Lines 496 to 505 in 24c8274

    
           internal static void EnsureGroupPreservationColumn(IHostEnvironment env, ref IDataView data, ref string samplingKeyColumn, int? seed = null) 
        
           { 
        
               // We need to handle two cases: if samplingKeyColumn is provided, we use hashJoin to 
        
               // build a single hash of it. If it is not, we generate a random number. 
        
               if (samplingKeyColumn == null) 
        
               { 
        
                   samplingKeyColumn = data.Schema.GetTempColumnName("SamplingKeyColumn"); 
        
                   data = new GenerateNumberTransform(env, data, samplingKeyColumn, (uint?)seed); 
        
               }

machinelearning/src/Microsoft.ML.Data/DataLoadSave/DataOperationsCatalog.cs

Lines 521 to 525 in 24c8274

    
           if (seed.HasValue) 
        
               columnOptions = new HashingEstimator.ColumnOptionsInternal(samplingKeyColumn, origStratCol, 30, (uint)seed.Value); 
        
           else 
        
               columnOptions = new HashingEstimator.ColumnOptionsInternal(samplingKeyColumn, origStratCol, 30); 
        
           data = new HashingEstimator(env, columnOptions).Fit(data).Transform(data);

cc: @harishsk @justinormont

The text was updated successfully, but these errors were encountered:

justinormont · 2020-01-31T10:54:08Z

There are two uses of the term "seed": PRNG seeds, and hashing seeds. The seeds for hashing are a bit of a different beast than the rest. For hashing (e.g. NgramHashingTransformer) they are init values for hashing instead of the seed for PRNGs.

For the hashing components, I don't think they should listen to the global seed.

When hashing a feature value to a specific bin (e.g. categorial hash), I generally expect the hashing to be stable and the same input value will land in to the same feature slot between runs.

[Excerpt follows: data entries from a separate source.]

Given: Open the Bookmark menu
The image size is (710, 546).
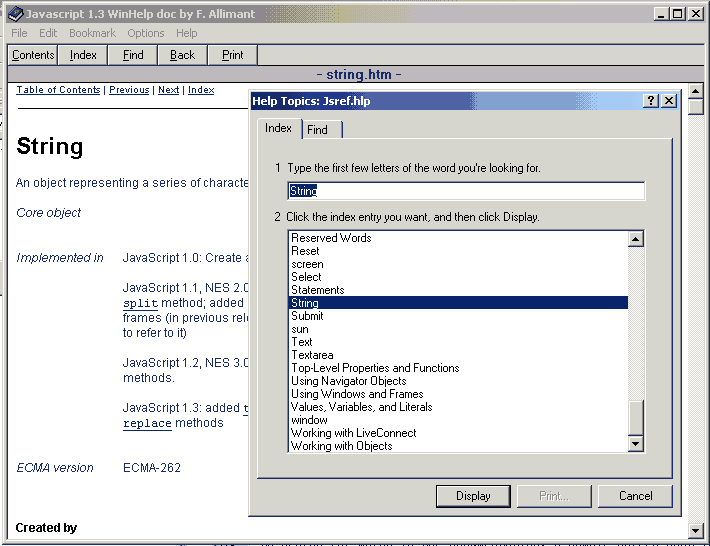Looking at the screenshot, I should pyautogui.click(x=92, y=33).
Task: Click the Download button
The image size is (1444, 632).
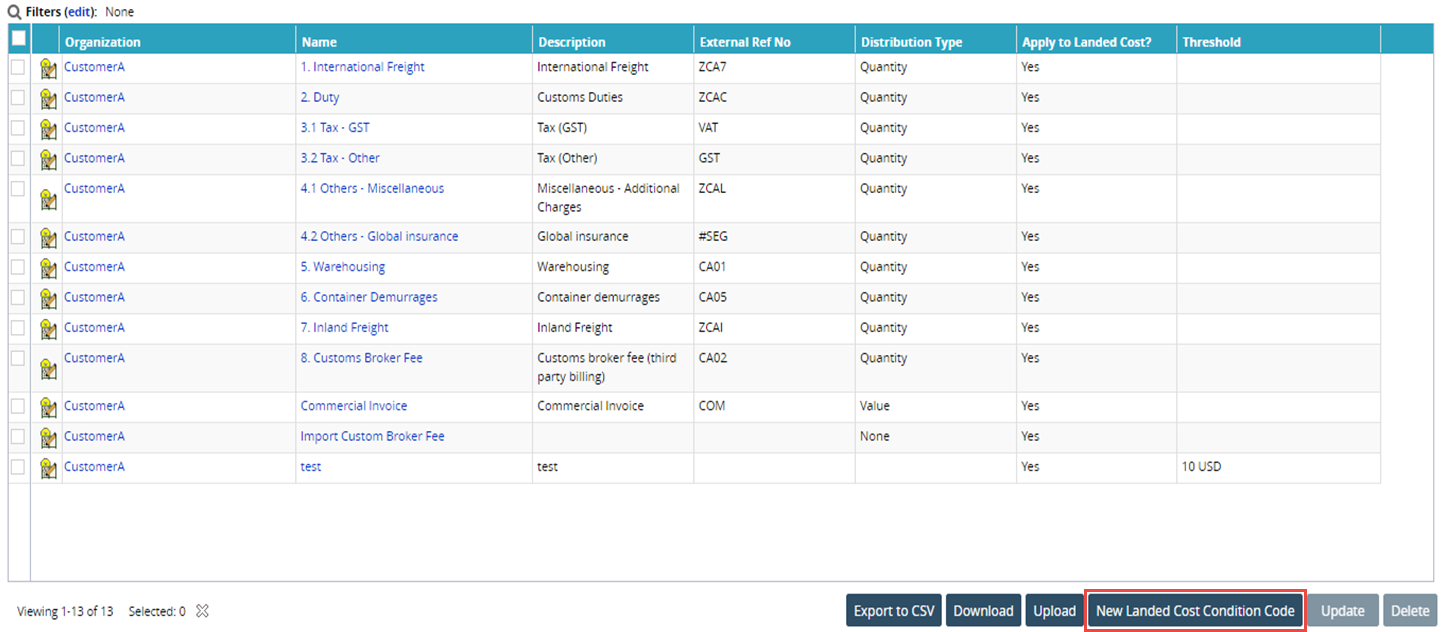Action: pyautogui.click(x=983, y=611)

For instance, if I featurize a dataset using the categorial hash, I would expect to be able to re-use the data. This occurs when partitioning a large dataset across a cluster and using stateless transforms like categorical hash, where each node learns on its local data, then we combine the output models. To combine the models, the feature slots needs to line up (otherwise we have to keep/run all N featurizers). Altering the seed of hashing, reduces the reusability of data that flows thru the hashing transforms. While we may want to otherwise alter the PRNG seed independently.

We should consider renaming seed in hashing components to hashInit to distinguish from PRNG seeds.

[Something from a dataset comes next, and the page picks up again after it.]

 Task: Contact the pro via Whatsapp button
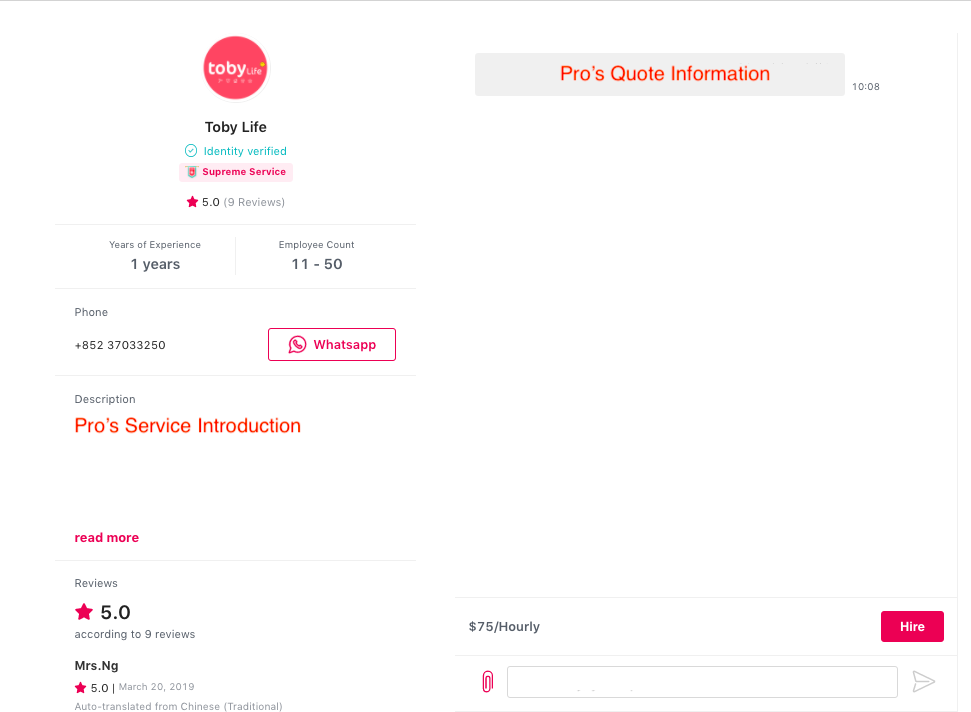[x=332, y=344]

Use of seed in NgramHashingTransformer: (passing the seed as the init value)

machinelearning/src/Microsoft.ML.Transforms/Text/NgramHashingTransformer.cs

Lines 455 to 461 in 4ec2f9c

    
           (uint[] ngram, int lim, int icol, ref bool more) => 
        
           { 
        
               AssertValid(ngram, ngramLength, lim, icol); 
        
               if (lim < ngramLength) 
        
                   return -1; 
        
               return (int)(Hashing.MurmurHash(seed, ngram, 0, lim) & mask); 
        
           };

Use of seed in hashing: (becomes the init value)

machinelearning/src/Microsoft.ML.Core/Utilities/Hashing.cs

Lines 254 to 269 in b861b5d

    
           public static uint MurmurHash(uint hash, uint[] data, int min, int lim) 
        
           { 
        
               Contracts.Check(0 <= min); 
        
               Contracts.Check(min <= lim); 
        
               Contracts.Check(lim <= Utils.Size(data)); 
        
               for (int i = min; i < lim; i++) 
        
                   hash = MurmurRound(hash, data[i]); 
        
               hash = MurmurRound(hash, (uint)(lim - min)); 
        
               // Final mixing ritual for the hash. 
        
               hash = MixHash(hash); 
        
               return hash; 
        
           }

Hashing methods have a default "seed" value of 314489979:

machinelearning/src/Microsoft.ML.Transforms/OneHotHashEncoding.cs

Lines 251 to 258 in 4ec2f9c

    
           public sealed class OneHotHashEncodingEstimator : IEstimator<OneHotHashEncodingTransformer> 
        
           { 
        
               [BestFriend] 
        
               internal static class Defaults 
        
               { 
        
                   public const int NumberOfBits = 16; 
        
                   public const uint Seed = 314489979; 
        
                   public const bool UseOrderedHashing = true;

najeeb-kazmi · 2020-01-31T18:01:04Z

@justinormont I'm not suggesting we change defaults of HashingExtimator. Rather, the seed we pass to EnsureGroupPreservationColumn should come from MLContext, when not specified in TrainTestSplit. etc.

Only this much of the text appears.